Up to and including the line that contains "musings (869, 523)", return every line from the start of the data, unchanged.

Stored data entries
§

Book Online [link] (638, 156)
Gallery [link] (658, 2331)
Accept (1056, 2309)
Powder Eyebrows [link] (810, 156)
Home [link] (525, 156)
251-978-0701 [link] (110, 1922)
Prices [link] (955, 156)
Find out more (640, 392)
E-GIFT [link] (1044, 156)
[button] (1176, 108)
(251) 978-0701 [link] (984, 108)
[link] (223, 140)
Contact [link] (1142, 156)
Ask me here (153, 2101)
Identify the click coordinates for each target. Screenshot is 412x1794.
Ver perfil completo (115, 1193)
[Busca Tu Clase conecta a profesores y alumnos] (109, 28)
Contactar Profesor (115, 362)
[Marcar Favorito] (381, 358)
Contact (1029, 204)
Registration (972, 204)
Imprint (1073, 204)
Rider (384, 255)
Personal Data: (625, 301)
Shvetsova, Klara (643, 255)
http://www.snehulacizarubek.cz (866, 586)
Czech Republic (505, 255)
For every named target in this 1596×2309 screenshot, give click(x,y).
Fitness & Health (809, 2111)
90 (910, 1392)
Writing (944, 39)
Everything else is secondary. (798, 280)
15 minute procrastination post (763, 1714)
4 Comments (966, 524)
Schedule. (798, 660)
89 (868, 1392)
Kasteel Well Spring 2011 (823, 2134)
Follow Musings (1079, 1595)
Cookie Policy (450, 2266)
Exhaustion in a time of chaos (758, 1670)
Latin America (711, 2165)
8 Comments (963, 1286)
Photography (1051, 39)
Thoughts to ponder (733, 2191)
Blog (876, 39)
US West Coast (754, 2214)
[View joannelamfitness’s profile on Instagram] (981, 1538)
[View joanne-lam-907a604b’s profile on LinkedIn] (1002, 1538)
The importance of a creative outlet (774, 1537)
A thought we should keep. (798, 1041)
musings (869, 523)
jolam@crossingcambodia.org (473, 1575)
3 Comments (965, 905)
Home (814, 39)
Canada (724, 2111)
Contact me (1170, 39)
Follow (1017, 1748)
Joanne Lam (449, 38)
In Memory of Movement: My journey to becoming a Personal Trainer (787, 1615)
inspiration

§

Answer to this task:
Book Online [link] (638, 156)
Gallery [link] (658, 2331)
Accept (1056, 2309)
Powder Eyebrows [link] (810, 156)
Home [link] (525, 156)
251-978-0701 [link] (110, 1922)
Prices [link] (955, 156)
Find out more (640, 392)
E-GIFT [link] (1044, 156)
[button] (1176, 108)
(251) 978-0701 [link] (984, 108)
[link] (223, 140)
Contact [link] (1142, 156)
Ask me here (153, 2101)
Identify the click coordinates for each target. Screenshot is 412x1794.
Ver perfil completo (115, 1193)
[Busca Tu Clase conecta a profesores y alumnos] (109, 28)
Contactar Profesor (115, 362)
[Marcar Favorito] (381, 358)
Contact (1029, 204)
Registration (972, 204)
Imprint (1073, 204)
Rider (384, 255)
Personal Data: (625, 301)
Shvetsova, Klara (643, 255)
http://www.snehulacizarubek.cz (866, 586)
Czech Republic (505, 255)
For every named target in this 1596×2309 screenshot, give click(x,y).
Fitness & Health (809, 2111)
90 (910, 1392)
Writing (944, 39)
Everything else is secondary. (798, 280)
15 minute procrastination post (763, 1714)
4 Comments (966, 524)
Schedule. (798, 660)
89 (868, 1392)
Kasteel Well Spring 2011 (823, 2134)
Follow Musings (1079, 1595)
Cookie Policy (450, 2266)
Exhaustion in a time of chaos (758, 1670)
Latin America (711, 2165)
8 Comments (963, 1286)
Photography (1051, 39)
Thoughts to ponder (733, 2191)
Blog (876, 39)
US West Coast (754, 2214)
[View joannelamfitness’s profile on Instagram] (981, 1538)
[View joanne-lam-907a604b’s profile on LinkedIn] (1002, 1538)
The importance of a creative outlet (774, 1537)
A thought we should keep. (798, 1041)
musings (869, 523)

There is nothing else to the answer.